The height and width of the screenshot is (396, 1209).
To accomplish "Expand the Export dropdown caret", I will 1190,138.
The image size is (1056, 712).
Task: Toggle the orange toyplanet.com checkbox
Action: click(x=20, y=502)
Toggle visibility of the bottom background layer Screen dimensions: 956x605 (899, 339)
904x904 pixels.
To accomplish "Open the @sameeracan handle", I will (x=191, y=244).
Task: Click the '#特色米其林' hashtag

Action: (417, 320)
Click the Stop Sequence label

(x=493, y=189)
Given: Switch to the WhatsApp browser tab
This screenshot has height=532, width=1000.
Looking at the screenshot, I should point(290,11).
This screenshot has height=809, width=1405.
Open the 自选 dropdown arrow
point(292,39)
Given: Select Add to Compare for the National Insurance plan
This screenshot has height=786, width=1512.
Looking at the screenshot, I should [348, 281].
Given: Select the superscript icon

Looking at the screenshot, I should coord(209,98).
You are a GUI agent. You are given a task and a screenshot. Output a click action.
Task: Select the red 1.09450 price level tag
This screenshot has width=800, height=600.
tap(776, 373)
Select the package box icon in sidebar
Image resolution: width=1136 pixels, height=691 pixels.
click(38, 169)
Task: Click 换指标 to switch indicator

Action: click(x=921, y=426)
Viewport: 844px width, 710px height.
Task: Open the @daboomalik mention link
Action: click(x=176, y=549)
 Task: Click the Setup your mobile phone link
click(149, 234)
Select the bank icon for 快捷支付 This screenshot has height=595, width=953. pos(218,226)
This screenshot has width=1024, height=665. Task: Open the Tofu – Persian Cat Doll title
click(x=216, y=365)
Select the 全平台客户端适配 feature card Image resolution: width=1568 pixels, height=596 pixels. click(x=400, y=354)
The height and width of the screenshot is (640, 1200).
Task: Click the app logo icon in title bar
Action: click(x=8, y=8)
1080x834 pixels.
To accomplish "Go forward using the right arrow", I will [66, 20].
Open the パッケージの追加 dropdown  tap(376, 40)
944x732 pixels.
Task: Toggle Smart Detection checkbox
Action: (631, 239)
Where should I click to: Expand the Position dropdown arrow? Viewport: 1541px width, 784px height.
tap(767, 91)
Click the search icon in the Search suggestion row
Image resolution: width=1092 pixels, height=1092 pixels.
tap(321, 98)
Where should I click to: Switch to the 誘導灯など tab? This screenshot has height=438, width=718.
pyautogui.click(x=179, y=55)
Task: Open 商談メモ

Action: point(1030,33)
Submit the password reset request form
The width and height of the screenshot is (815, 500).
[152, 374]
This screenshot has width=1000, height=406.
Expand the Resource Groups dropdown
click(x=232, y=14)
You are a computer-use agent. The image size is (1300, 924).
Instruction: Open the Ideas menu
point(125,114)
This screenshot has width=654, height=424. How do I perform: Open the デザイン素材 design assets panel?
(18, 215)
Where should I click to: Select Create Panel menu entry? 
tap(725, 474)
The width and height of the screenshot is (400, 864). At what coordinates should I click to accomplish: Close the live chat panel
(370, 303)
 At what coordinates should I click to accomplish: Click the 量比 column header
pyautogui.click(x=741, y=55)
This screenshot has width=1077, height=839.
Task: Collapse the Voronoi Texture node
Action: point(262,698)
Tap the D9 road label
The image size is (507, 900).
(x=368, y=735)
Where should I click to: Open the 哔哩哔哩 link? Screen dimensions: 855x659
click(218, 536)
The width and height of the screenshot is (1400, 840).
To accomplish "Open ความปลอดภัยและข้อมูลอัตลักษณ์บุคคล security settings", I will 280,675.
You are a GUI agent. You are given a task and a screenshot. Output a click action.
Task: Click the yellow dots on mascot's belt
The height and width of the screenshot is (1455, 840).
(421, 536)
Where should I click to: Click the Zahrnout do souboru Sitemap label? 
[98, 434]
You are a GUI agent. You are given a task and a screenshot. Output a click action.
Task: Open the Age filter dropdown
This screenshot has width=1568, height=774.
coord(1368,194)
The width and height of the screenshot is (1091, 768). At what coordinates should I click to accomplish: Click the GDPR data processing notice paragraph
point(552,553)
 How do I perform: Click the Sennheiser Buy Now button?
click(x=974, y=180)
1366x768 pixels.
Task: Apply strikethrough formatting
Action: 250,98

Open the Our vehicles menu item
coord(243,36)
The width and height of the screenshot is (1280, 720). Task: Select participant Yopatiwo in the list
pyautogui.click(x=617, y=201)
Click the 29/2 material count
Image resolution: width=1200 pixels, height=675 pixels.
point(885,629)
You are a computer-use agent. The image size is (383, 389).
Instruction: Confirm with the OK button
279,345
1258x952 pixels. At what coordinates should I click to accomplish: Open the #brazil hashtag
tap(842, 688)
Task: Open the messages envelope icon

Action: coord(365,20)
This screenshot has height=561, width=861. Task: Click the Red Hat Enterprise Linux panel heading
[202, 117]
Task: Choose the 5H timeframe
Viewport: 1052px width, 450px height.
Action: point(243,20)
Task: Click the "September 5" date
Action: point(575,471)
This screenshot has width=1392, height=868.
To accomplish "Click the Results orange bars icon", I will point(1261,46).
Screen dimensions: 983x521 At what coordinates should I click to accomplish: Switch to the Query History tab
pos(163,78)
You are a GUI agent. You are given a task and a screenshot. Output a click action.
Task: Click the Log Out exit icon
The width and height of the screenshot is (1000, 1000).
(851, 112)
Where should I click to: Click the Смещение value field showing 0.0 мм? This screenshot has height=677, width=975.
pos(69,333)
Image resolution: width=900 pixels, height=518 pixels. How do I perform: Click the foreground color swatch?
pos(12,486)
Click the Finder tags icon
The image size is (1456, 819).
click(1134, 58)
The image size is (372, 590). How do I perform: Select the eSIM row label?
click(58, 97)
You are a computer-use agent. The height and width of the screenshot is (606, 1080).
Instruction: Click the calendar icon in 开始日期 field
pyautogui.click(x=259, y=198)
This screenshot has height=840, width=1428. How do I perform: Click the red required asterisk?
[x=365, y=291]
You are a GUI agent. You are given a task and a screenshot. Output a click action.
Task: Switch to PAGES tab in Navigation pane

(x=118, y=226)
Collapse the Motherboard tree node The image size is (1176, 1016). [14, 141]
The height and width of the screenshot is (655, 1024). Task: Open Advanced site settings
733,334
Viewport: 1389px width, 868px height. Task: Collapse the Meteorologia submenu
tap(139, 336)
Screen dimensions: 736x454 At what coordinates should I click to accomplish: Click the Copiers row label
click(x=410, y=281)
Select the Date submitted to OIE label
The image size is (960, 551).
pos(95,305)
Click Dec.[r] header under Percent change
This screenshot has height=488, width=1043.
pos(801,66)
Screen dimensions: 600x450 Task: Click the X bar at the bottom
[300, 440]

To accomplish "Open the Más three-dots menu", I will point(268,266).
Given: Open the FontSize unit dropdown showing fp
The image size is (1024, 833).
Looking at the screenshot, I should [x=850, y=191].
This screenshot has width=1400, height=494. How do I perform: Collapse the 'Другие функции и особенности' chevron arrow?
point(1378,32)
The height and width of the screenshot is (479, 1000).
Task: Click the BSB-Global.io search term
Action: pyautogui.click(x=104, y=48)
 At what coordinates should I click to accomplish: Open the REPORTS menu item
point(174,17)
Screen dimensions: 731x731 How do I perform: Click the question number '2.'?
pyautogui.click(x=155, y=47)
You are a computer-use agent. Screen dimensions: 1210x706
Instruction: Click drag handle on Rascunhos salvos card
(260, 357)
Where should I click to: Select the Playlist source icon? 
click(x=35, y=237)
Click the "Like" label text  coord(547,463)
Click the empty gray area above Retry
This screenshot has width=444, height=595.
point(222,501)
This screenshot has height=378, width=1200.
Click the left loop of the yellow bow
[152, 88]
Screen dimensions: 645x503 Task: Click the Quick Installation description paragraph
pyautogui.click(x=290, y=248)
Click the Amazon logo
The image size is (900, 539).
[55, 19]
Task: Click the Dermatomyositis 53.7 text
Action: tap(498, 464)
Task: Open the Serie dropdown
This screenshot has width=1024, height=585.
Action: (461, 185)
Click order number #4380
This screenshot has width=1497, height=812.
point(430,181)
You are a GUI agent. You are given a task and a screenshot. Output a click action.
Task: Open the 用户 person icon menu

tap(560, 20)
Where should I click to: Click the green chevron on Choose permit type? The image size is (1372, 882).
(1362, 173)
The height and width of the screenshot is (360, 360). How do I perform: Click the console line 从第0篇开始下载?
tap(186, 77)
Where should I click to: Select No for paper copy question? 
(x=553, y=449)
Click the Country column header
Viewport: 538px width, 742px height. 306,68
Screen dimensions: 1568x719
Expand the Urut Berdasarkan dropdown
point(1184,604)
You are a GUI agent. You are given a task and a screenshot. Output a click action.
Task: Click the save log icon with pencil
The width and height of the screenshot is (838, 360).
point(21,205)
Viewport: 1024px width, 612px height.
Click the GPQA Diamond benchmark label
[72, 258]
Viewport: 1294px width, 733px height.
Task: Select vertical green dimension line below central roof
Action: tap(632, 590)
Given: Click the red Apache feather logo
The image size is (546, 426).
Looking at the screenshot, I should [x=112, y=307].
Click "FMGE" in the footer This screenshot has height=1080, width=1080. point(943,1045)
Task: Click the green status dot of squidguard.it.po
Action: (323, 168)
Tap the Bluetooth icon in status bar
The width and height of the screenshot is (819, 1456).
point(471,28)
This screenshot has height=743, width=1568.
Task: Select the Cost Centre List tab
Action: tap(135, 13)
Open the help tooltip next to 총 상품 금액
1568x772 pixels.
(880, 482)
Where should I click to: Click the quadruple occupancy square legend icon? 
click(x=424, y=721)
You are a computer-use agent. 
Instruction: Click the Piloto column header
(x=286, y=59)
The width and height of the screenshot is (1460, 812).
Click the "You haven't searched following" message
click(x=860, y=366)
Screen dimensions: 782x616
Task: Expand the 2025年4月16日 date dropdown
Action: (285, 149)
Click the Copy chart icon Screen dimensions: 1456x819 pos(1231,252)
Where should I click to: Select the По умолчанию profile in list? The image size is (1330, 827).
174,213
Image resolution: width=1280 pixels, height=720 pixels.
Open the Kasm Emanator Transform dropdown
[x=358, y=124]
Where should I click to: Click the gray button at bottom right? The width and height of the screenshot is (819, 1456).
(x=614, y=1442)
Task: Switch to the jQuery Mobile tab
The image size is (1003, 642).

_____

Task statement >>
What is the number of lines above that contain the word "computer"? Answer with that number only.

Solution to this exercise >>
5